With the exception of the pictures, write out the data below precisely.

=== RECORDS SUPPLIED ===

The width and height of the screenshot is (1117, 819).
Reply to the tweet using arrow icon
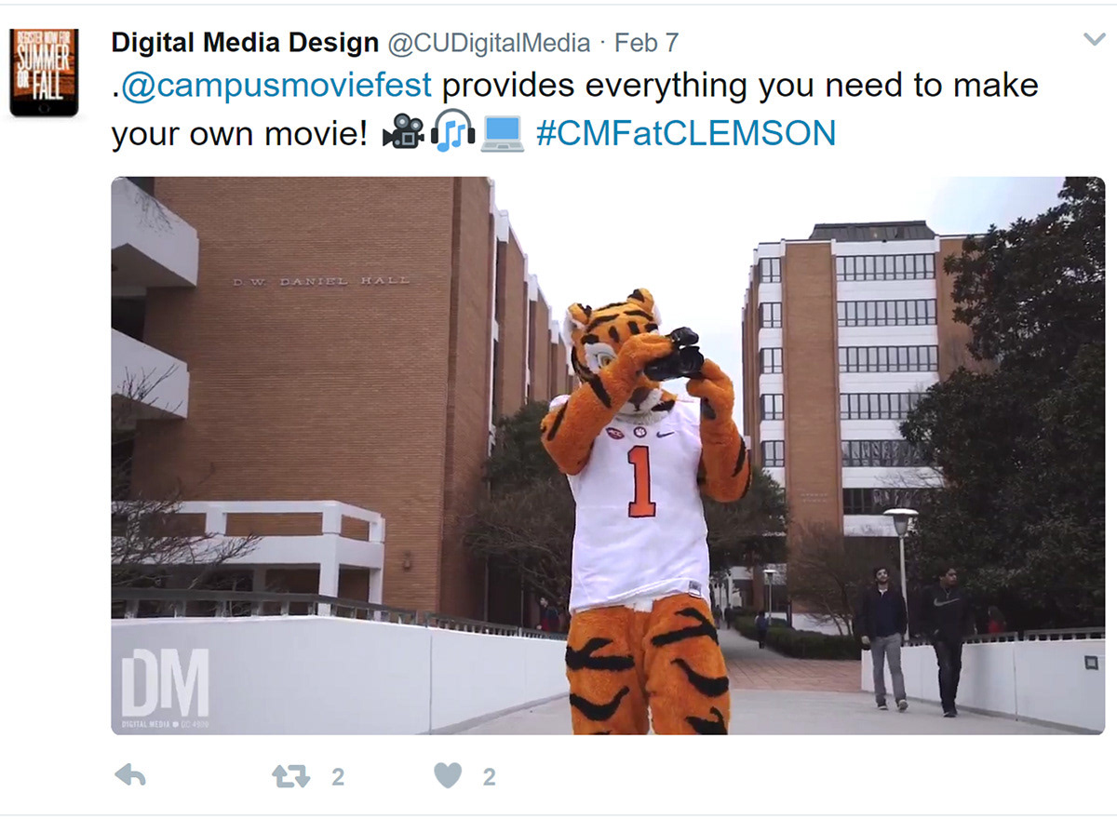point(129,775)
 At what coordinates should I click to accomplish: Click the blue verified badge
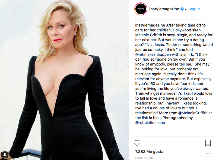click(x=182, y=9)
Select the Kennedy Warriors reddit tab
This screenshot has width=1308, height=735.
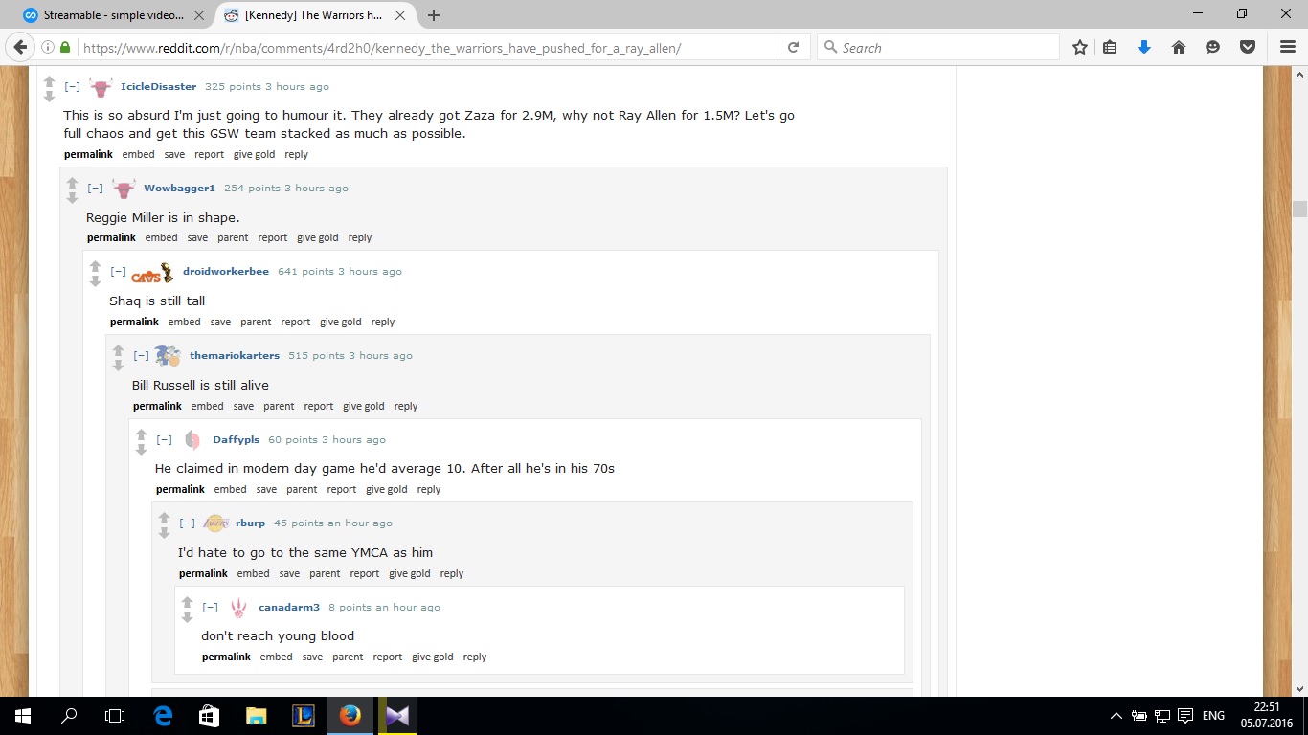(x=314, y=14)
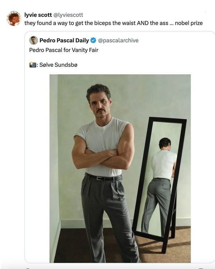This screenshot has height=269, width=215.
Task: Visit the @pascalarchive handle
Action: click(118, 40)
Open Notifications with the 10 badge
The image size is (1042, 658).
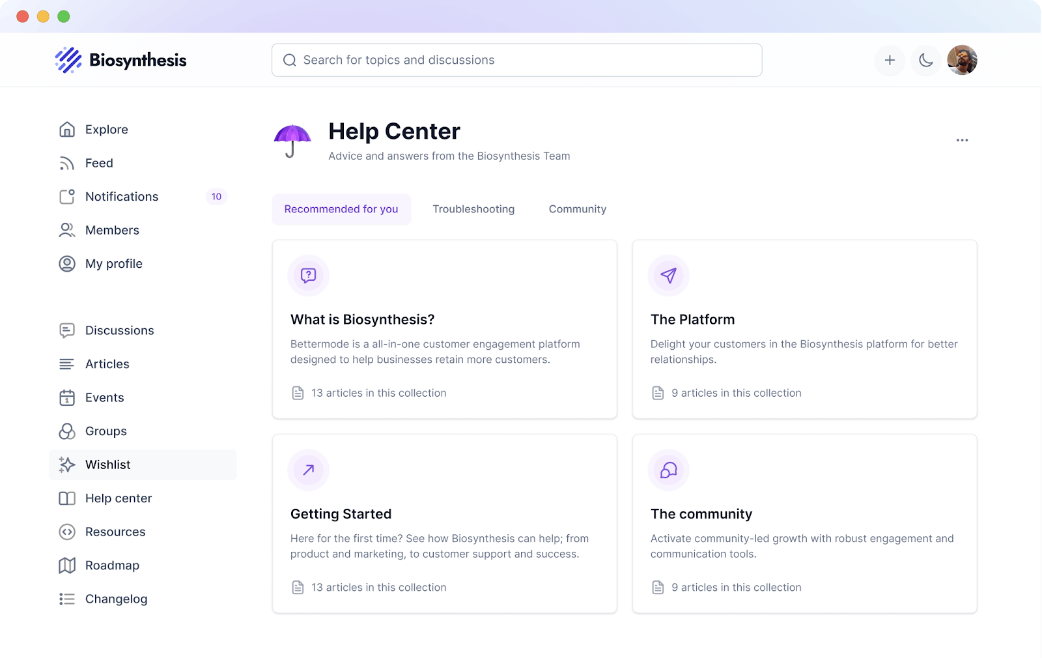pyautogui.click(x=143, y=197)
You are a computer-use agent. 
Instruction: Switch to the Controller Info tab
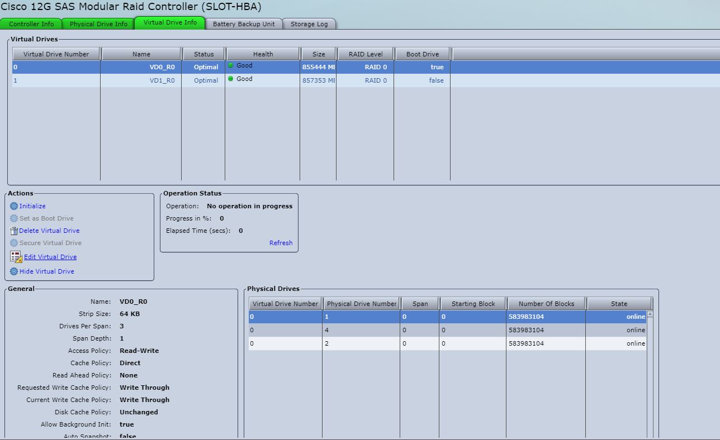tap(31, 24)
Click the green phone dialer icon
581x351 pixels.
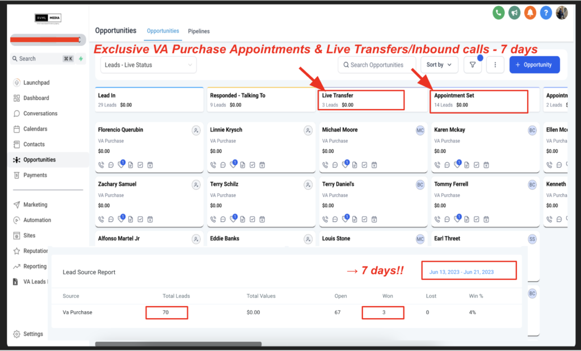tap(498, 12)
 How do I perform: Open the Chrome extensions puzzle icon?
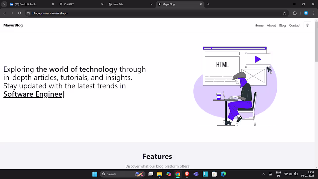click(295, 13)
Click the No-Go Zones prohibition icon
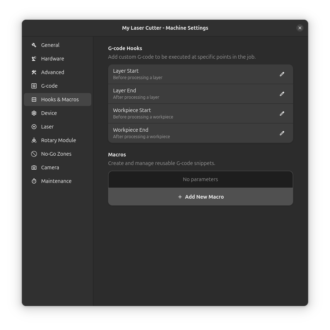Screen dimensions: 330x330 (x=34, y=154)
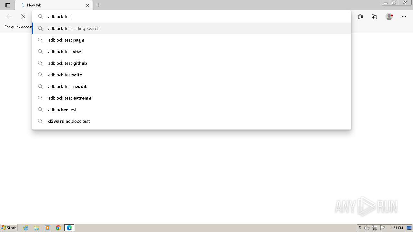The width and height of the screenshot is (413, 232).
Task: Click in the address bar text field
Action: click(197, 16)
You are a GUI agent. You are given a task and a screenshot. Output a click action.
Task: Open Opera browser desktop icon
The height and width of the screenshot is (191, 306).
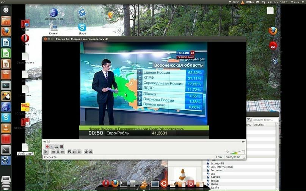click(25, 39)
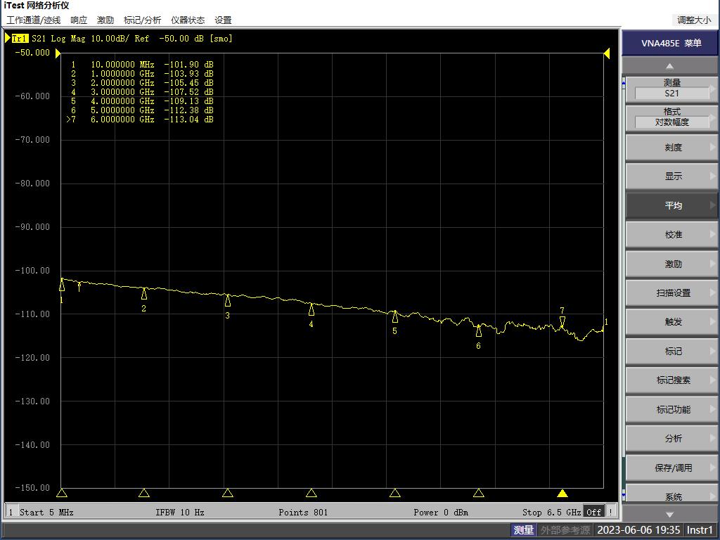Image resolution: width=720 pixels, height=540 pixels.
Task: Click marker 2 triangle on the bottom axis
Action: (144, 494)
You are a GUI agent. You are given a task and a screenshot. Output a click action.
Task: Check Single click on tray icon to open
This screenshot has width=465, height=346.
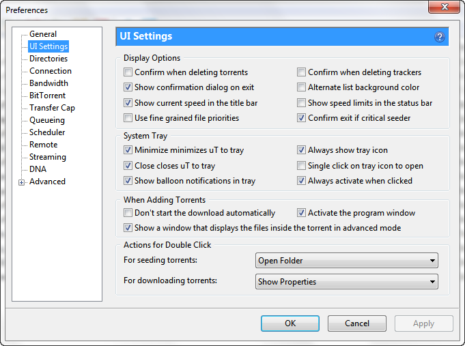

===

FINAL ANSWER:
The width and height of the screenshot is (1117, 819).
Reply to the tweet using arrow icon
point(129,775)
 At what coordinates should I click to accomplish: Click the blue verified badge
click(x=182, y=9)
Select the Kennedy Warriors reddit tab
This screenshot has width=1308, height=735.
(x=314, y=14)
This screenshot has height=269, width=215.
Task: Visit the @pascalarchive handle
Action: click(118, 40)
Open Notifications with the 10 badge
The image size is (1042, 658).
pyautogui.click(x=143, y=197)
You are a computer-use agent. 
Instruction: Switch to the Controller Info tab
tap(31, 24)
Click the green phone dialer icon
581x351 pixels.
tap(498, 12)
 How do I perform: Open the Chrome extensions puzzle icon?
click(295, 13)
Click the No-Go Zones prohibition icon
Screen dimensions: 330x330 (x=34, y=154)
The width and height of the screenshot is (413, 232).
Task: Click in the address bar text field
Action: click(197, 16)
You are a GUI agent. You are given a task and a screenshot. Output a click action.
Task: Open Opera browser desktop icon
The height and width of the screenshot is (191, 306).
click(25, 39)
Image resolution: width=720 pixels, height=540 pixels.
Task: Click marker 2 triangle on the bottom axis
Action: (144, 494)
You are a GUI agent. You are given a task and a screenshot. Output a click action.
Task: Check Single click on tray icon to open
This screenshot has width=465, height=346.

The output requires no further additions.